My mentor in school, Frank, said if you can learn to design you can do anything. That simple axiom has not only been true, but has been the guiding principle in my life. This philosophy doesn’t necessarily make life an easier; it’s just a great tool to help me move forward. It doesn’t change the fact that I still feel like a fraud. 

The day I first heard about “Imposter Syndrome” a couple of years ago and I felt better about life. The article let me know that few others in the world are actually the real deal. Most everyone else is just like me, trying to find our way through the world. 

Seth Godin made me think about it again this week.

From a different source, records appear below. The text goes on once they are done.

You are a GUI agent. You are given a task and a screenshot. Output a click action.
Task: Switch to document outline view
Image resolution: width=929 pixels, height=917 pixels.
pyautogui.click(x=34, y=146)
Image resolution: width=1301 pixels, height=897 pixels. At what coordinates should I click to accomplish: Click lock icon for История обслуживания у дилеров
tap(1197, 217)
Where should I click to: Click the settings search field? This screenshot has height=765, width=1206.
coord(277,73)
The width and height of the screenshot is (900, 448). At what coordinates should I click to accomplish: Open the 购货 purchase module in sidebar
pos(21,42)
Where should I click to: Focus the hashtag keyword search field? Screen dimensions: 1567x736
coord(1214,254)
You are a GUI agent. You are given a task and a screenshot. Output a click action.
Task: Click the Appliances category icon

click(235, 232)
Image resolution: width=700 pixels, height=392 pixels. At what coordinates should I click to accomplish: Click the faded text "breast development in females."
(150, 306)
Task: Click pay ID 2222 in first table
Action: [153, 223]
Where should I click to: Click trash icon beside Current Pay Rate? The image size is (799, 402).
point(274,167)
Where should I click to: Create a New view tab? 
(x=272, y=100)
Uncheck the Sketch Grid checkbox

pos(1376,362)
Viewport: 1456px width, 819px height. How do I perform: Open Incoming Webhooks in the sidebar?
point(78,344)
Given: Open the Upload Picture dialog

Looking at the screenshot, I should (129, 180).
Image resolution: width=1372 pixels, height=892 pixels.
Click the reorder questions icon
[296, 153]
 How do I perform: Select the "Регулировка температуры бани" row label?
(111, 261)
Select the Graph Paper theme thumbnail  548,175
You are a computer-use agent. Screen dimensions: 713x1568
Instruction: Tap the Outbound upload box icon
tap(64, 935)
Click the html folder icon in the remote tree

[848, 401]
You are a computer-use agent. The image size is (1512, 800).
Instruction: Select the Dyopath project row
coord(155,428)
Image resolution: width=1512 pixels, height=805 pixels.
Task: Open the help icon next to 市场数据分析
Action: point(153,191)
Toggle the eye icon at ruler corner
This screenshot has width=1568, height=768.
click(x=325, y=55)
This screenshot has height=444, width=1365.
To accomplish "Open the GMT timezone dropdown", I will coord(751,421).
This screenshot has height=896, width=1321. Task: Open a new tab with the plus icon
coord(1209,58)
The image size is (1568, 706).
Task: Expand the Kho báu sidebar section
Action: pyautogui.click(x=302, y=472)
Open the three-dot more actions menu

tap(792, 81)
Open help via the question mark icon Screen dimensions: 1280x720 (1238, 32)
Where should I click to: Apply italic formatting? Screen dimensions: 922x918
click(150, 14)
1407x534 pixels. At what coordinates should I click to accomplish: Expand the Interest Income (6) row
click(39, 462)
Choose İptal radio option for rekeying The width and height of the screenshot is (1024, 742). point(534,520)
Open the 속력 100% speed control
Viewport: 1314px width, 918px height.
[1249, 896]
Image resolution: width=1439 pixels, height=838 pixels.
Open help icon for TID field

I think as life grows increasingly more complicated, more and more of us will be imposters. There is no way one person can be an expert at everything. Just look at the expectations of job descriptions posted on the online boards. There is no way any one person can handle most of the responsibilities and qualifications listed.

My wife’s advice has always been “fake it ’til you feel it.” She unknowingly provided the secret weapon against Imposter Syndrome. 

It’s fine to be an imposter. The same can be said of being an amateur. Or a child for that matter. It’s how you handle that discomfort and uncertainty that matters most.